HOW TO COMPLETE THIS TASK: Produce exactly the lines from the one holding "The width and" through the last line of the data below, with every picture left out.

--- START ---

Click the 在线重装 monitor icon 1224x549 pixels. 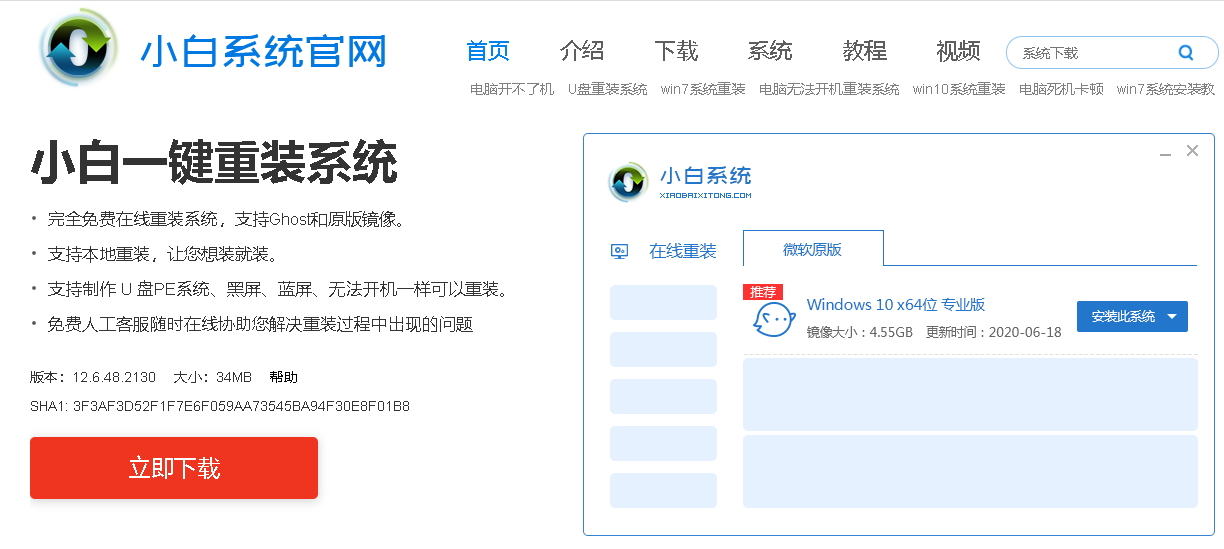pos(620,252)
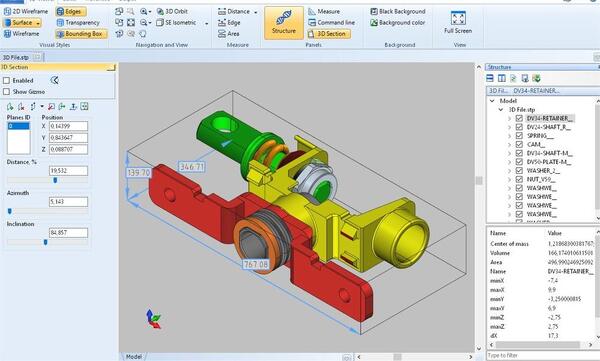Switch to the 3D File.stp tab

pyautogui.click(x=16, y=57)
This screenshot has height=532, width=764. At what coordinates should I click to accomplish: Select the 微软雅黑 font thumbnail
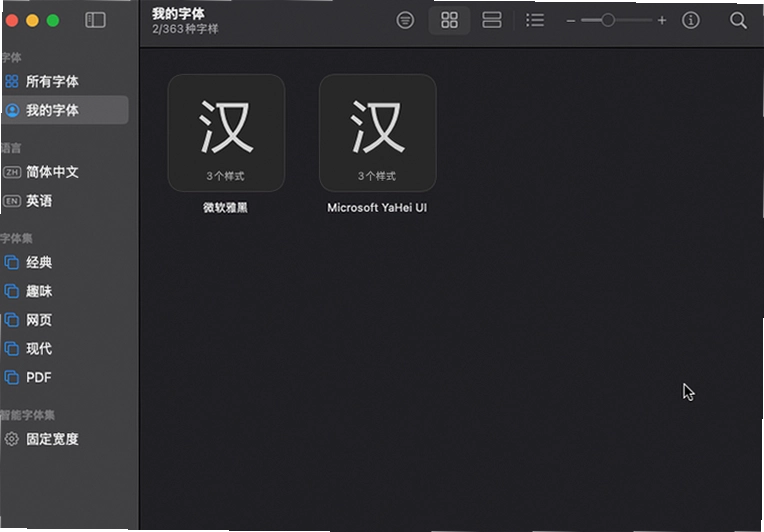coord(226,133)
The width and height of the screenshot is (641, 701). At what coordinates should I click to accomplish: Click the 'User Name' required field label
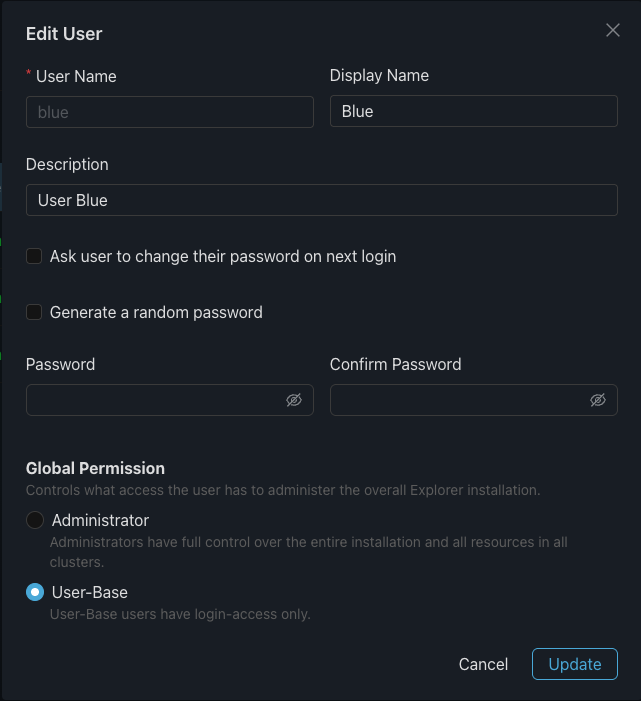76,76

--- END ---

TASK OUTPUT:
The width and height of the screenshot is (641, 701). At what coordinates should I click to accomplish: Click the 'User Name' required field label
76,76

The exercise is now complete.